A single stretch of the material below is to be transcribed exactly, starting at the line with "Where should I" and ending after the line with "Task: Click the".

———

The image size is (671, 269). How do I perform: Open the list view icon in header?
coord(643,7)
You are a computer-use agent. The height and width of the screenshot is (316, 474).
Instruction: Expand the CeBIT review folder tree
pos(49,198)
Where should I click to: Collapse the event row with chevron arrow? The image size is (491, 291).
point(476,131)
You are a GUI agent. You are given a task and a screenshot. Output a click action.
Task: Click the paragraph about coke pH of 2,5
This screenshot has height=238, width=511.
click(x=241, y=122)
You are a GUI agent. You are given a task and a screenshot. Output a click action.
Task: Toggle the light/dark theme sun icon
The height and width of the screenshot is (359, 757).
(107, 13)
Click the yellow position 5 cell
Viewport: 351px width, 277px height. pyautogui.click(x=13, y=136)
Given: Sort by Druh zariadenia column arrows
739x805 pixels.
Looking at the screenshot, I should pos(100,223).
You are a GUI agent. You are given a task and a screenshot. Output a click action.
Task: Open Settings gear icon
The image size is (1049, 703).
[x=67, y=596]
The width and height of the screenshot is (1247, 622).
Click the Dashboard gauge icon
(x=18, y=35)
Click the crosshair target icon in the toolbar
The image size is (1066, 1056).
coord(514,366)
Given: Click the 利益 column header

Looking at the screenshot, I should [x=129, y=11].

———

- [Result of this exercise]
Where should I click to: Collapse the event row with chevron arrow? The image size is (491, 291).
point(476,131)
You are a GUI agent. You are given a task and a screenshot. Output a click action.
Task: Click the paragraph about coke pH of 2,5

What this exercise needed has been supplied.